* **WHAT YOU NEED TO DO**: All that is wanted is the line with "How do I perform: Open" and each line after it to the end of the data below, set down exactly and without pictures.

[INPUT FOR THIS TASK Boundary: Start]

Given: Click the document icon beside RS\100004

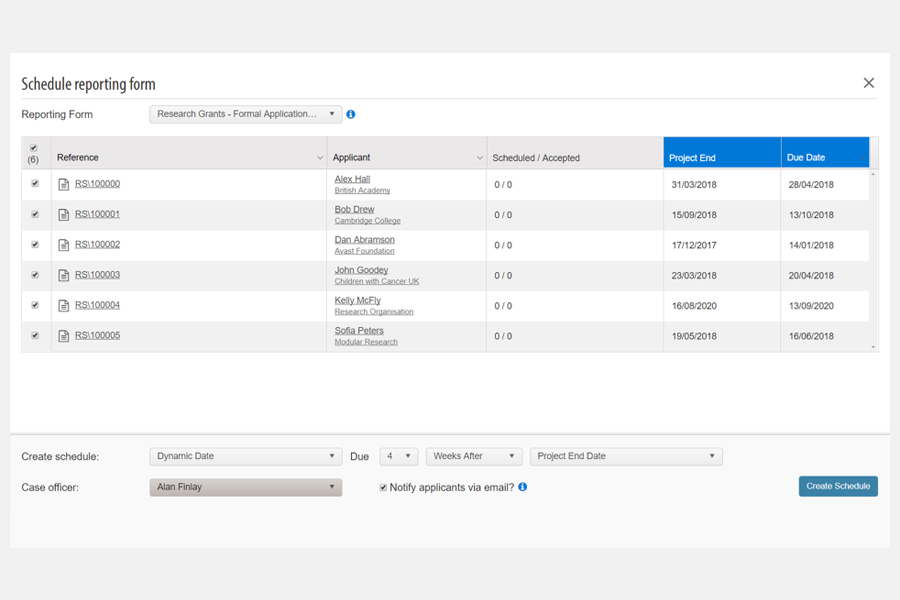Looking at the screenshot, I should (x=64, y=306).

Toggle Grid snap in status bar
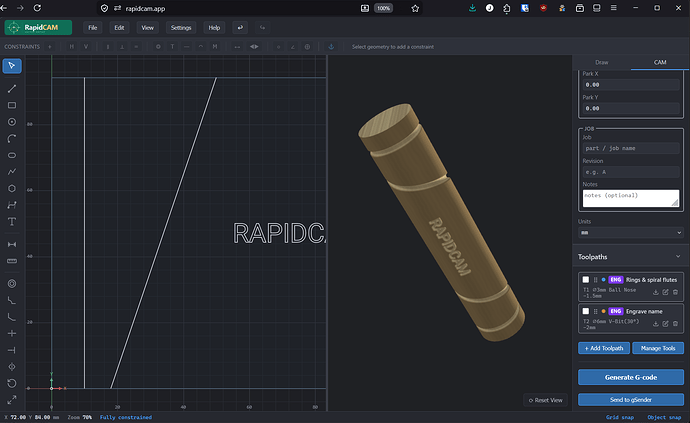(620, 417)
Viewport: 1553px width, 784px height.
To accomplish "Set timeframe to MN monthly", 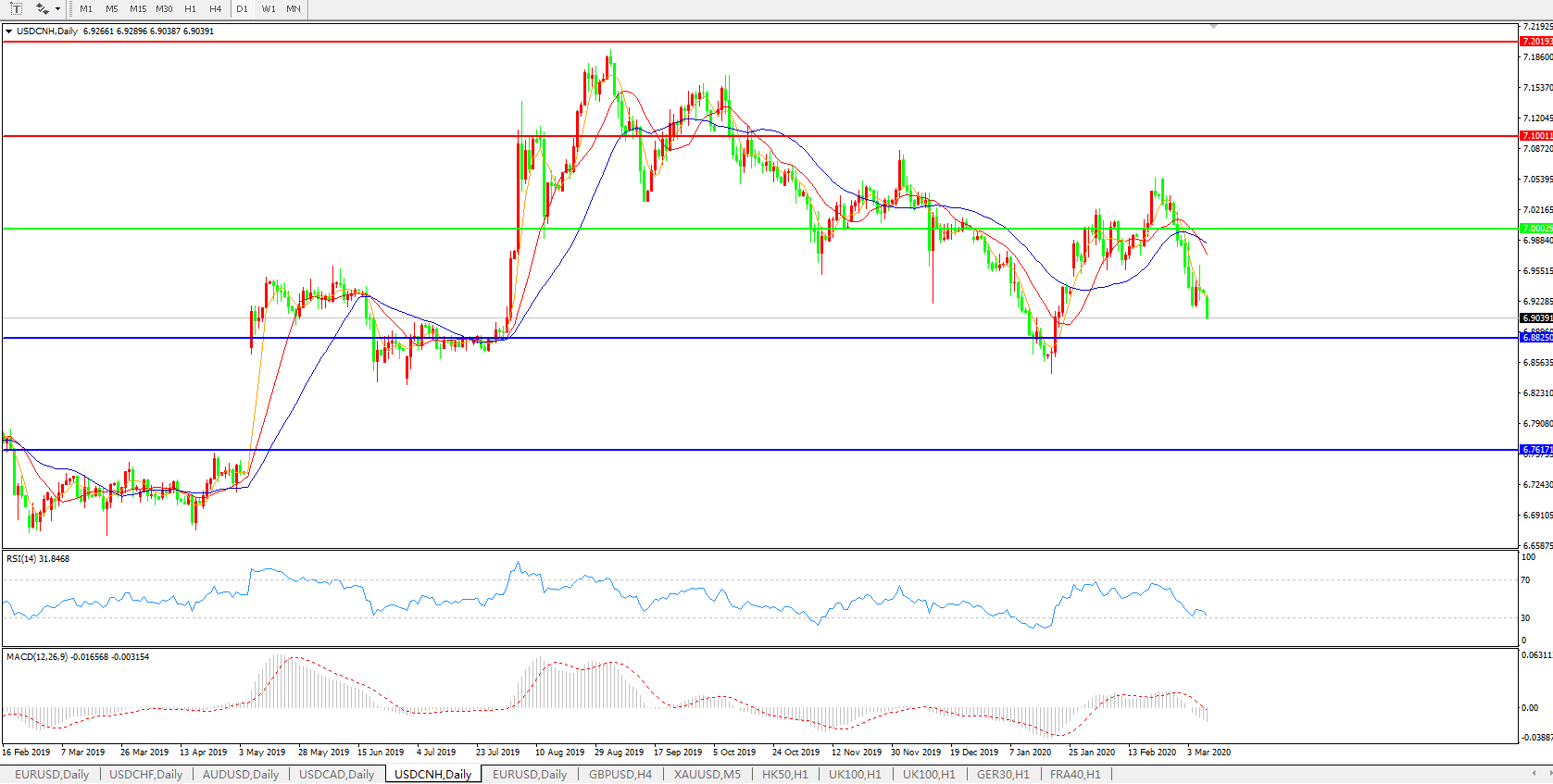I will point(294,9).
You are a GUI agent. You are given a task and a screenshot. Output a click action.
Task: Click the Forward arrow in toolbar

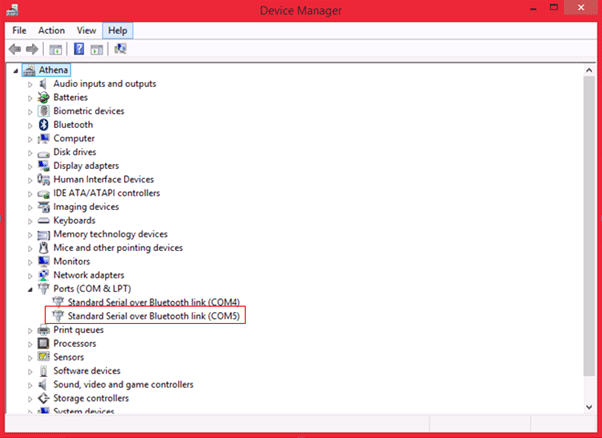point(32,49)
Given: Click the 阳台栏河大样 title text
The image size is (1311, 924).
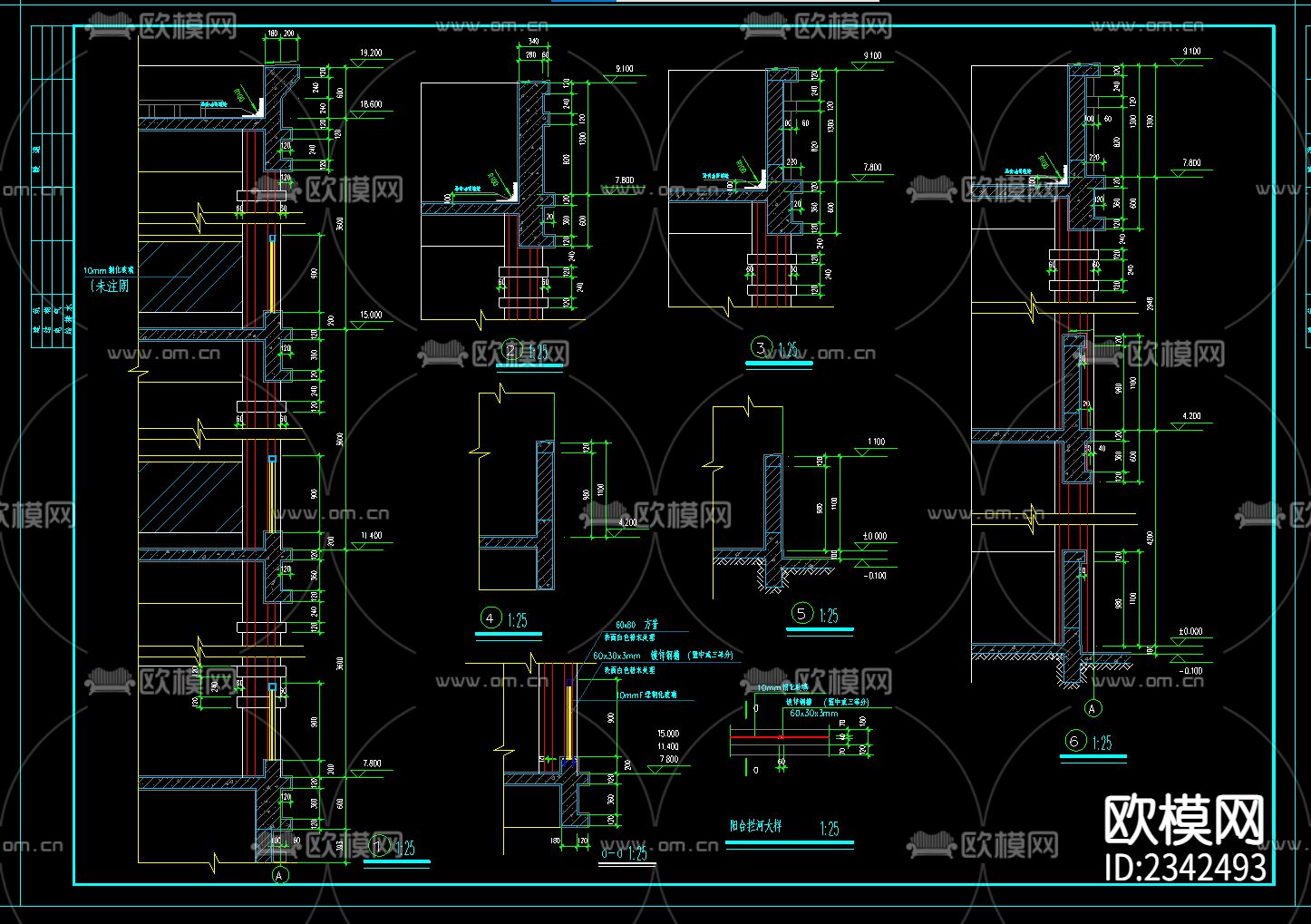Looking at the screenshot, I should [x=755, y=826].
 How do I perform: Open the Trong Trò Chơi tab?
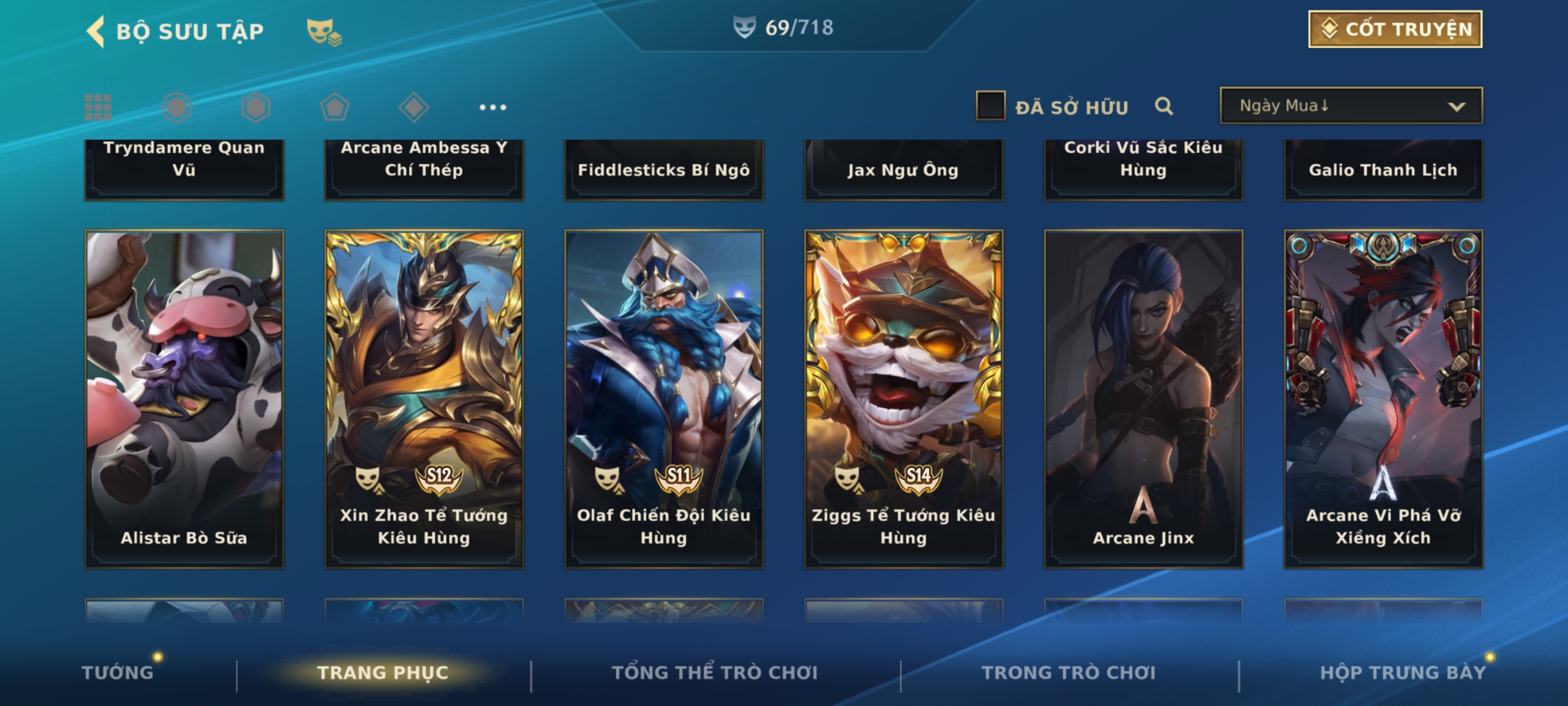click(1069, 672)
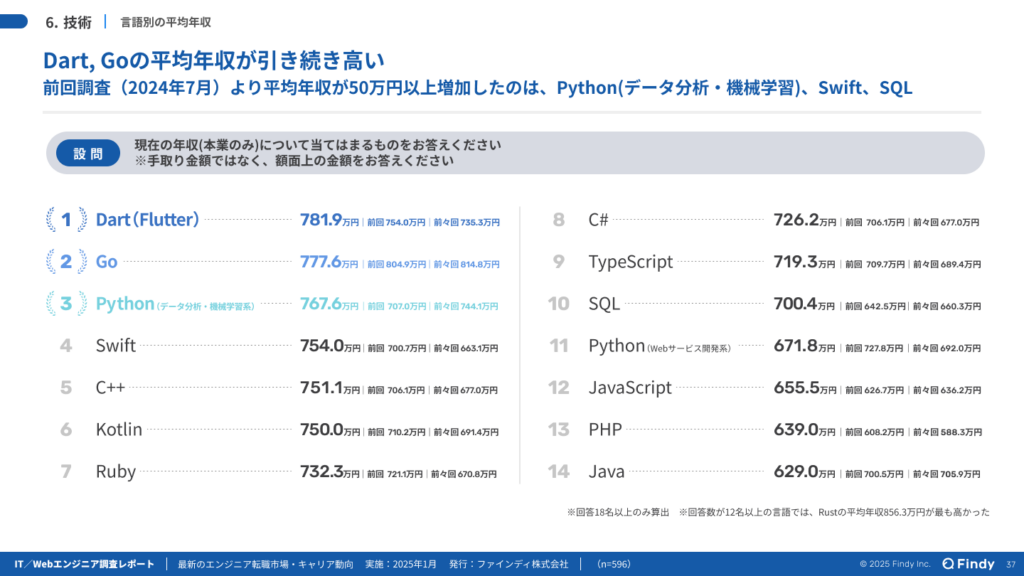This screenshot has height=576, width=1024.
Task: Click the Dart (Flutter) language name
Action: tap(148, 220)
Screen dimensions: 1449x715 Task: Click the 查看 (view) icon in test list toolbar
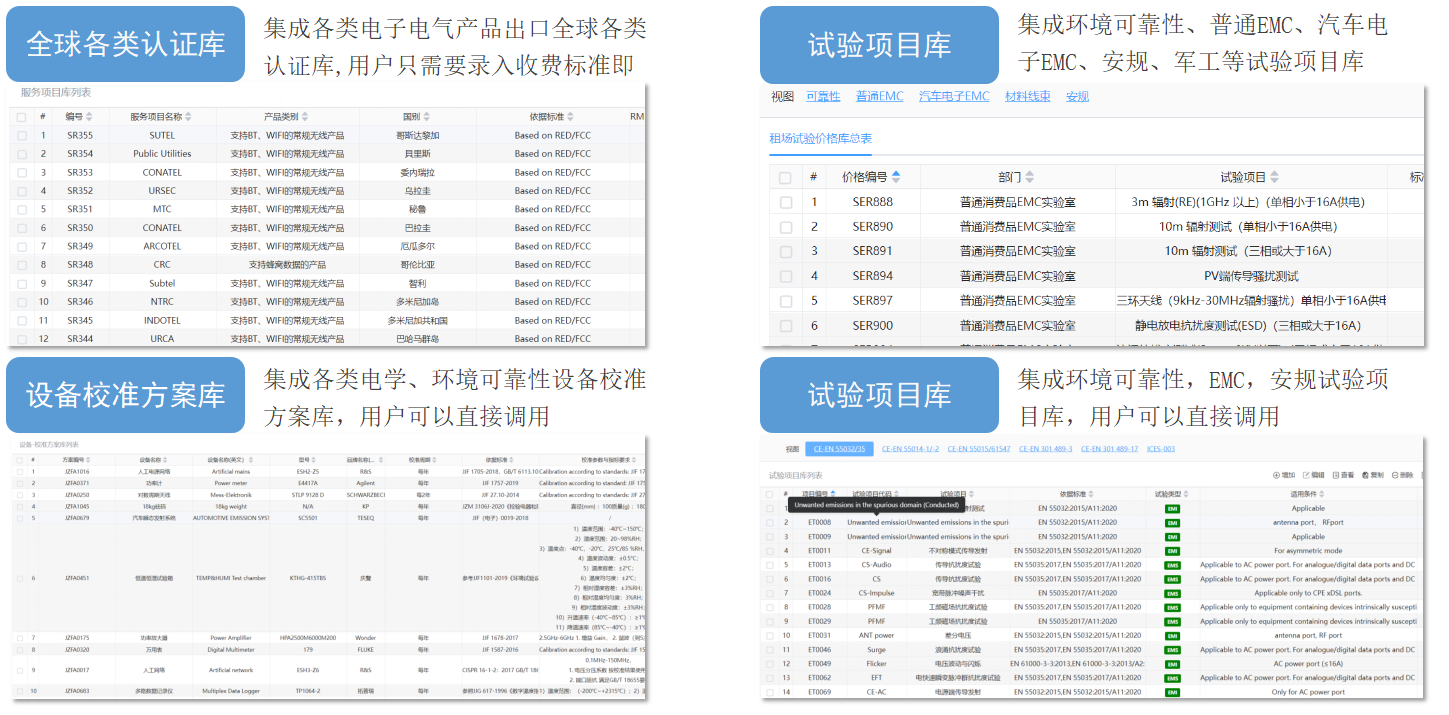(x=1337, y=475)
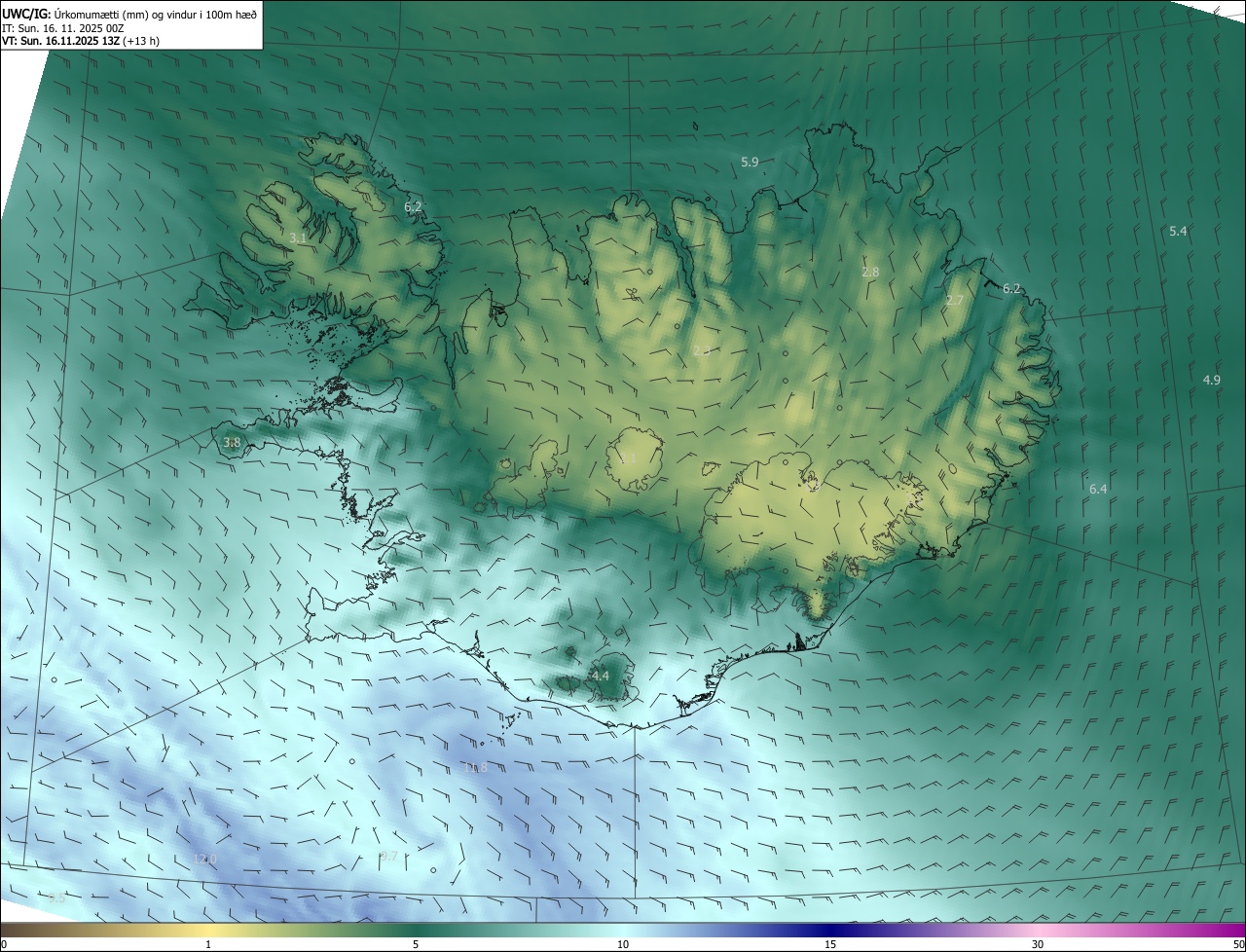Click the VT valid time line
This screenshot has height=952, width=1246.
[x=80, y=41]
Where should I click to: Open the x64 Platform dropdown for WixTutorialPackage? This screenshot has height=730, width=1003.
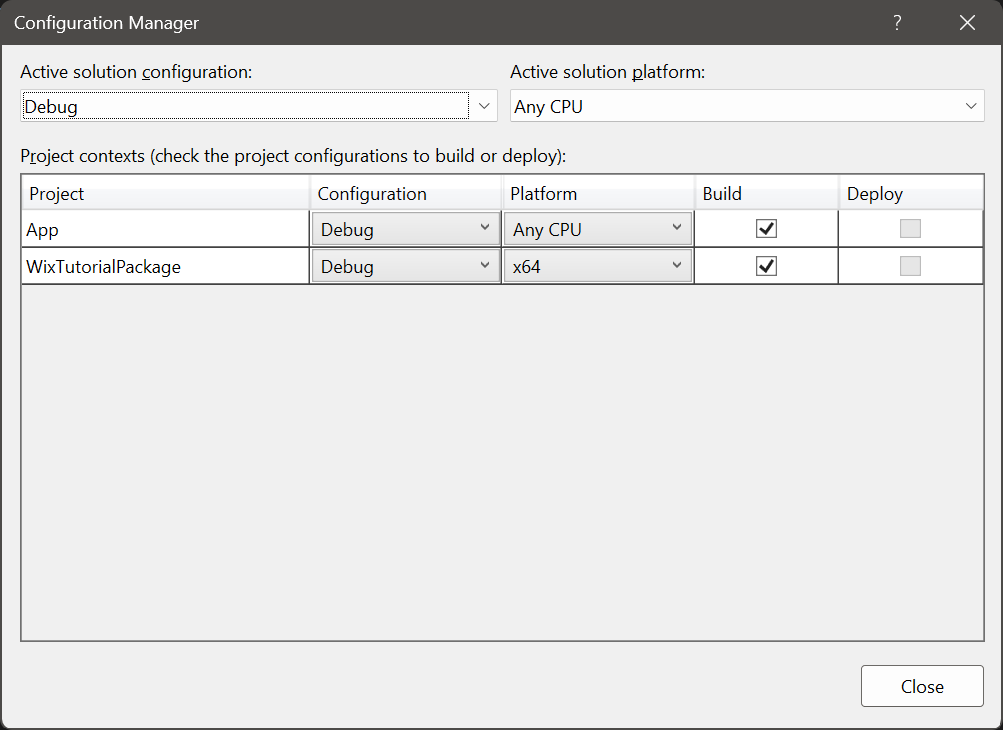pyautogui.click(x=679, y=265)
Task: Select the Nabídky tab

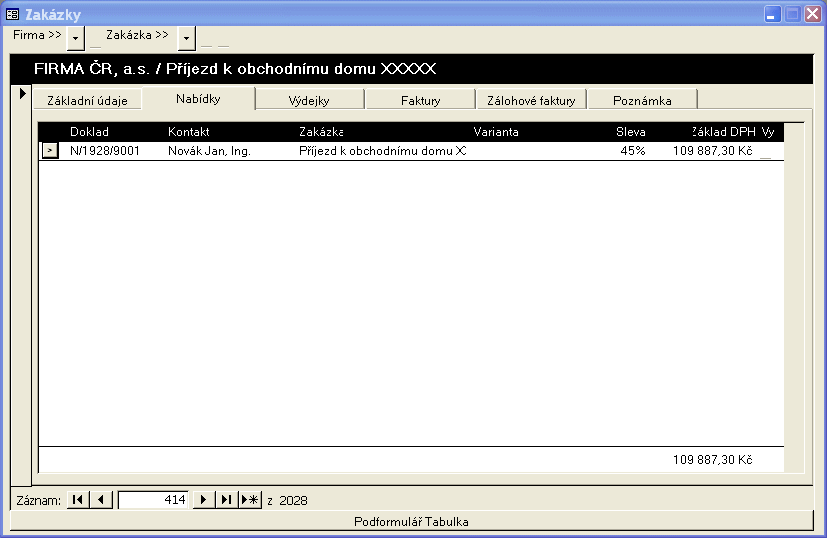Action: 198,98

[INPUT FOR THIS TASK Boundary: End]

* **ANSWER AREA**:
 How do I perform: Open the Trong Trò Chơi tab?
click(1069, 672)
This screenshot has height=576, width=1024.
Task: Click the Dart (Flutter) language name
Action: tap(148, 220)
Screen dimensions: 1449x715 Task: Click the 查看 (view) icon in test list toolbar
(x=1337, y=475)
Click the VT valid time line
This screenshot has height=952, width=1246.
[x=80, y=41]
Where should I click to: Open the x64 Platform dropdown for WixTutorialPackage? This screenshot has height=730, width=1003.
pyautogui.click(x=679, y=265)
Task: Select the Nabídky tab

Action: 198,98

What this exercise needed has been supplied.